▶ [PROBLEM]
Transcribe the entries in full, keeping each word as it is.

Stored data entries:
━━━

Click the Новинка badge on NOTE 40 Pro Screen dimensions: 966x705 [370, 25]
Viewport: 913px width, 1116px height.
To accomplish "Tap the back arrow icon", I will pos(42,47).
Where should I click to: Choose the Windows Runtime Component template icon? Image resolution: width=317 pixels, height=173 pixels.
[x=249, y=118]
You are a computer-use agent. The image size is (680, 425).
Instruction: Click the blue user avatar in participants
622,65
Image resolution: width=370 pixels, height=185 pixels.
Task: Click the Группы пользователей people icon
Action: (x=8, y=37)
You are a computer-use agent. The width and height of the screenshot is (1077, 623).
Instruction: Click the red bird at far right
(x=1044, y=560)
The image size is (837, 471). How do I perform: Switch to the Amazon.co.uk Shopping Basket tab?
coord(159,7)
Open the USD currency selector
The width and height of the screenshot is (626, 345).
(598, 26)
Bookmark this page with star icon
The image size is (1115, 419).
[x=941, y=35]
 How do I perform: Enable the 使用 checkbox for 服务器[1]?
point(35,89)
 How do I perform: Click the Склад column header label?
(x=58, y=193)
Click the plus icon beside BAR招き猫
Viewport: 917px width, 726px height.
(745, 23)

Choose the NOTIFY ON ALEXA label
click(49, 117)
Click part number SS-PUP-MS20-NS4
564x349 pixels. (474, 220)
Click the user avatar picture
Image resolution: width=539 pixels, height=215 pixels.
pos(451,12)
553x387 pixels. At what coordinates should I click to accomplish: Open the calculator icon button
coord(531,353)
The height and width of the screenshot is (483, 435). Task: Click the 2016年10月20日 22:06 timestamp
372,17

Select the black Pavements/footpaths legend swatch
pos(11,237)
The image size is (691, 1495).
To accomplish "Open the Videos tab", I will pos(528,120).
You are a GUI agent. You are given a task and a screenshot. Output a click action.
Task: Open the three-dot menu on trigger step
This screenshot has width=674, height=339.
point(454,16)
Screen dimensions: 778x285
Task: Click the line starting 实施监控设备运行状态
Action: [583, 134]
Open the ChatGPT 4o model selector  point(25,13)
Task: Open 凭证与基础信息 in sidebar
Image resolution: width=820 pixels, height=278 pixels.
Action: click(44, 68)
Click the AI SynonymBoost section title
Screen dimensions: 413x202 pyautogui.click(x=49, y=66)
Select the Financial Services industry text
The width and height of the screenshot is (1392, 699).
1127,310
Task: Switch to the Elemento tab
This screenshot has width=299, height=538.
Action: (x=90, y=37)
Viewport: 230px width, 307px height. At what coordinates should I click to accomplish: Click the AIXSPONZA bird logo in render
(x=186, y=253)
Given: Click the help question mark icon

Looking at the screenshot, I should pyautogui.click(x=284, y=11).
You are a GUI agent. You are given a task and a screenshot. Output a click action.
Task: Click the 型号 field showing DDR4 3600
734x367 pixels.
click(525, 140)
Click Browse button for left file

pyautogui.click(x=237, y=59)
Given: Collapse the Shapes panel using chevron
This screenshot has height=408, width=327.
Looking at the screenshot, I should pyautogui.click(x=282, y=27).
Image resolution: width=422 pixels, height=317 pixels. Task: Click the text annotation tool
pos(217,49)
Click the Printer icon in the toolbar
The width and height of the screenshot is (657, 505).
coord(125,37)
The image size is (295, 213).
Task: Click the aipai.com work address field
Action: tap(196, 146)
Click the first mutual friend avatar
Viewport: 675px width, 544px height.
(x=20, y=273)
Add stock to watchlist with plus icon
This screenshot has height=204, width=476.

━━━

▶ [TASK SOLUTION]
Click the Новинка badge on NOTE 40 Pro Screen dimensions: 966x705 [370, 25]
Viewport: 913px width, 1116px height.
To accomplish "Tap the back arrow icon", I will pos(42,47).
Where should I click to: Choose the Windows Runtime Component template icon? Image resolution: width=317 pixels, height=173 pixels.
[x=249, y=118]
You are a computer-use agent. The image size is (680, 425).
Instruction: Click the blue user avatar in participants
622,65
Image resolution: width=370 pixels, height=185 pixels.
Task: Click the Группы пользователей people icon
Action: (x=8, y=37)
You are a computer-use agent. The width and height of the screenshot is (1077, 623).
Instruction: Click the red bird at far right
(x=1044, y=560)
The image size is (837, 471). How do I perform: Switch to the Amazon.co.uk Shopping Basket tab?
coord(159,7)
Open the USD currency selector
The width and height of the screenshot is (626, 345).
(598, 26)
Bookmark this page with star icon
The image size is (1115, 419).
[x=941, y=35]
 How do I perform: Enable the 使用 checkbox for 服务器[1]?
point(35,89)
 How do I perform: Click the Склад column header label?
(x=58, y=193)
Click the plus icon beside BAR招き猫
Viewport: 917px width, 726px height.
(745, 23)

Choose the NOTIFY ON ALEXA label
click(49, 117)
Click part number SS-PUP-MS20-NS4
564x349 pixels. (474, 220)
Click the user avatar picture
Image resolution: width=539 pixels, height=215 pixels.
pos(451,12)
553x387 pixels. At what coordinates should I click to accomplish: Open the calculator icon button
coord(531,353)
The height and width of the screenshot is (483, 435). Task: Click the 2016年10月20日 22:06 timestamp
372,17

Select the black Pavements/footpaths legend swatch
pos(11,237)
The image size is (691, 1495).
To accomplish "Open the Videos tab", I will pos(528,120).
You are a GUI agent. You are given a task and a screenshot. Output a click action.
Task: Open the three-dot menu on trigger step
This screenshot has width=674, height=339.
point(454,16)
Screen dimensions: 778x285
Task: Click the line starting 实施监控设备运行状态
Action: [583, 134]
Open the ChatGPT 4o model selector  point(25,13)
Task: Open 凭证与基础信息 in sidebar
Image resolution: width=820 pixels, height=278 pixels.
Action: click(44, 68)
Click the AI SynonymBoost section title
Screen dimensions: 413x202 pyautogui.click(x=49, y=66)
Select the Financial Services industry text
The width and height of the screenshot is (1392, 699).
1127,310
Task: Switch to the Elemento tab
This screenshot has width=299, height=538.
Action: (x=90, y=37)
Viewport: 230px width, 307px height. At what coordinates should I click to accomplish: Click the AIXSPONZA bird logo in render
(x=186, y=253)
Given: Click the help question mark icon

Looking at the screenshot, I should pyautogui.click(x=284, y=11).
You are a GUI agent. You are given a task and a screenshot. Output a click action.
Task: Click the 型号 field showing DDR4 3600
734x367 pixels.
click(525, 140)
Click Browse button for left file

pyautogui.click(x=237, y=59)
Given: Collapse the Shapes panel using chevron
This screenshot has height=408, width=327.
Looking at the screenshot, I should pyautogui.click(x=282, y=27).
Image resolution: width=422 pixels, height=317 pixels. Task: Click the text annotation tool
pos(217,49)
Click the Printer icon in the toolbar
The width and height of the screenshot is (657, 505).
coord(125,37)
The image size is (295, 213).
Task: Click the aipai.com work address field
Action: tap(196, 146)
Click the first mutual friend avatar
Viewport: 675px width, 544px height.
(x=20, y=273)
Add stock to watchlist with plus icon
This screenshot has height=204, width=476.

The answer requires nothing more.